Provided text -
******************************

Medical journals have long had to wrestle with the possibility that financial bias influences the work they publish, but if the growing controversy over Medtronic’s Infuse spinal product is any indication, they may not be doing enough.by Marian Wang ProPublica
That’s according to the Spine Journal, which this week published an entire issue focusing on the clinical research and literature around Infuse, a blockbuster bone-growth protein sold by Medtronic. According to the journal, the doctors engaged in industry-funded studies of Infuse downplayed its risks, and some had staggering financial ties to Medtronic that weren’t adequately disclosed in their published research.
“Can the reader tell if the authors have a trivial relationship with the industry or do the authors receive millions of dollars each quarter from the sponsor?” asked an editorial in the Spine Journal. “Although you may wonder, you would not likely be enlightened.”
ProPublica has been tracking how money from the drug and device industry has pervaded the medical field and influenced the decisions that doctors make both in the clinical setting and in research.
According to Eugene Carragee, a professor of orthopedic surgery at Stanford and editor of the Spine Journal, readers “absolutely” need to be informed of the dollar amounts that doctors are receiving from industry. These days, all medical journals require their authors to make some type of disclosure about potential conflicts of interest, but some require more detail than others. They also vary in how much of the information they then disclose to the public. Carragee’s journal, for instance, requires dollar amounts to be reported within ranges and makes the information available to readers.
But his is the exception. Leading U.S. medical journals such as the New England Journal of Medicine, Annals of Internal Medicine, and Journal of the American Medical Association don’t require their authors to disclose ranges or specific amounts that they’re receiving from sponsors. The three journals use the same, standard disclosure form first developed in 2009 by the International Committee of Medical Journal Editors.
The form does require authors to disclose what kind of ties they have to sponsors of the article and other drug and device companies. Authors are asked to check off whether they’ve received grants, royalties, consulting fees, writing fees, speaking fees, money for travel, or have stocks or other potential conflicts of interest. The form asks them to specify the companies that are paying them — but it doesn’t require that specific drugs or devices related to the payments be named.
Several current and former editors at these journals say the dollar amounts involved aren’t what matters — all readers need to know is that a financial tie exists.

******************************

Given data -
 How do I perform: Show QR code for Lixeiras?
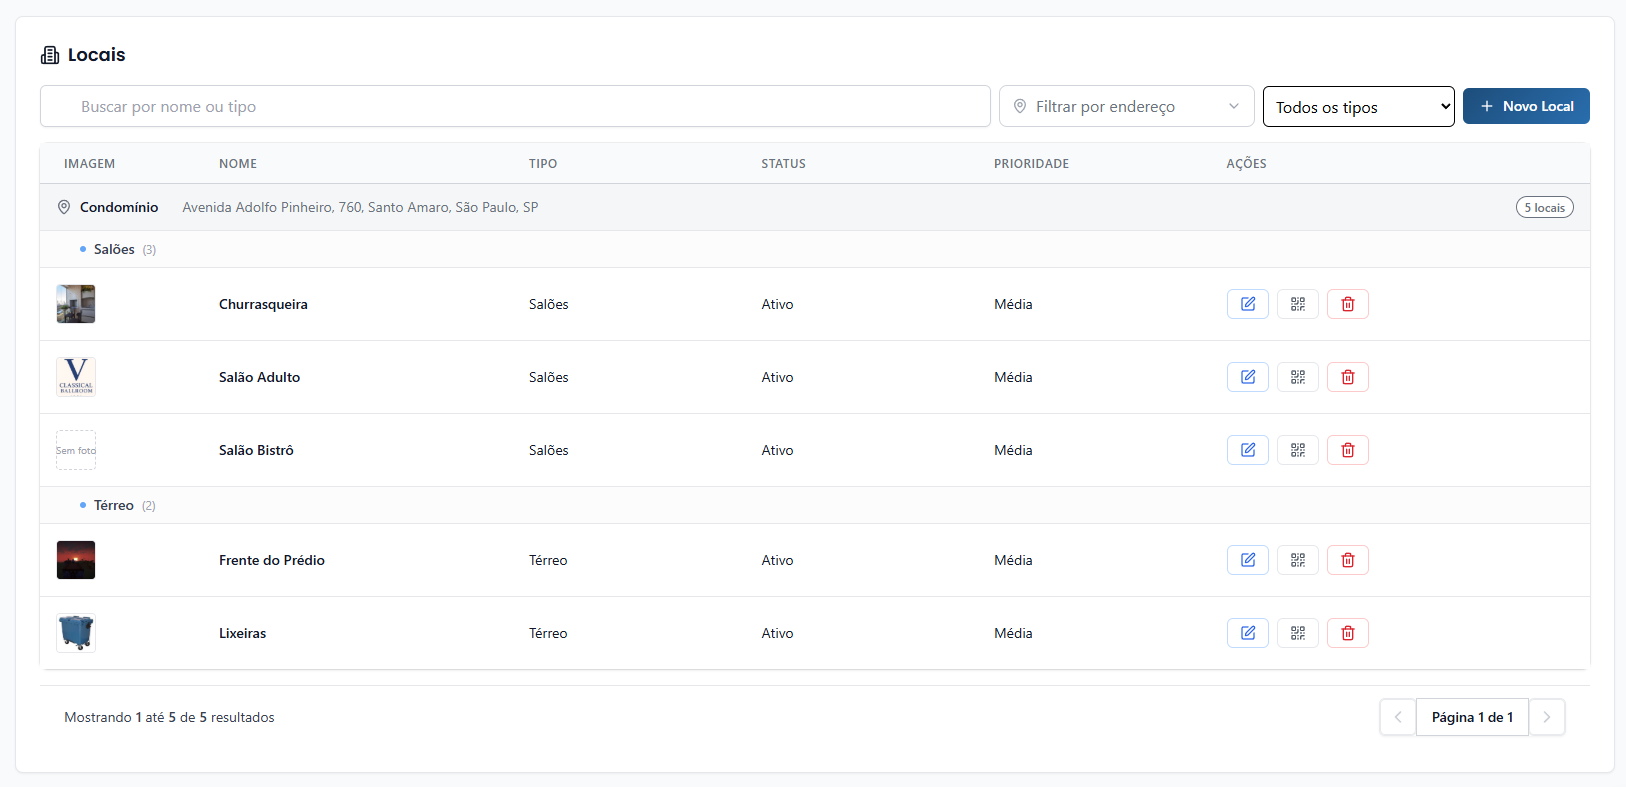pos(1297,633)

******************************

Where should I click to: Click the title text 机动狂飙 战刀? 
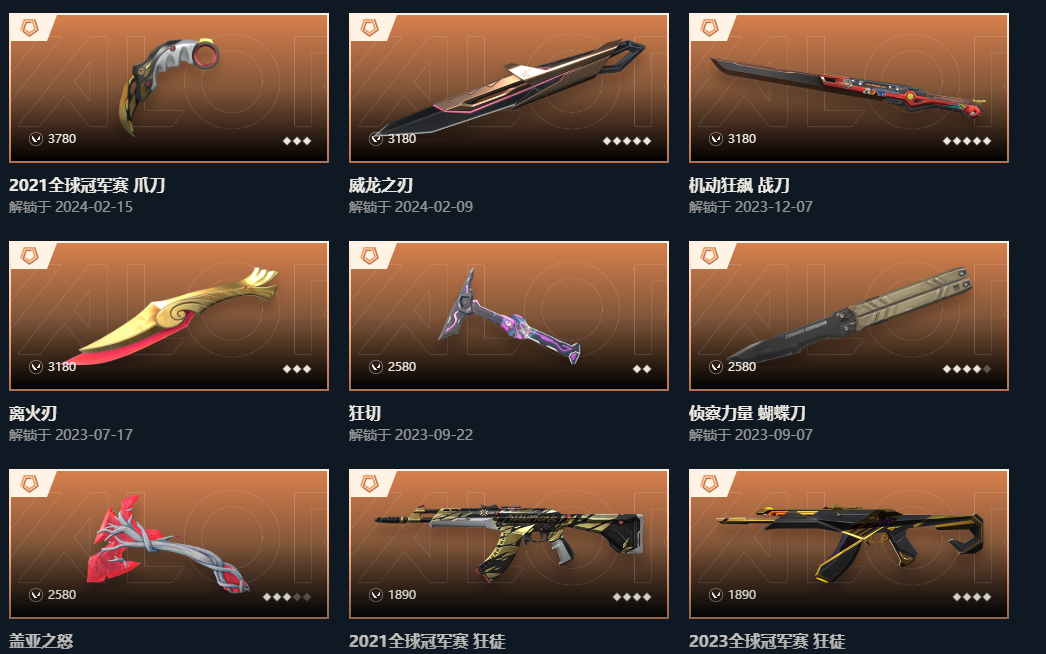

******************************

According to the article on Medtronic's Infuse and the Spine Journal, in what year did the International Committee of Medical Journal Editors first develop its standard disclosure form? The lines are separate material, unrelated to the text.

2009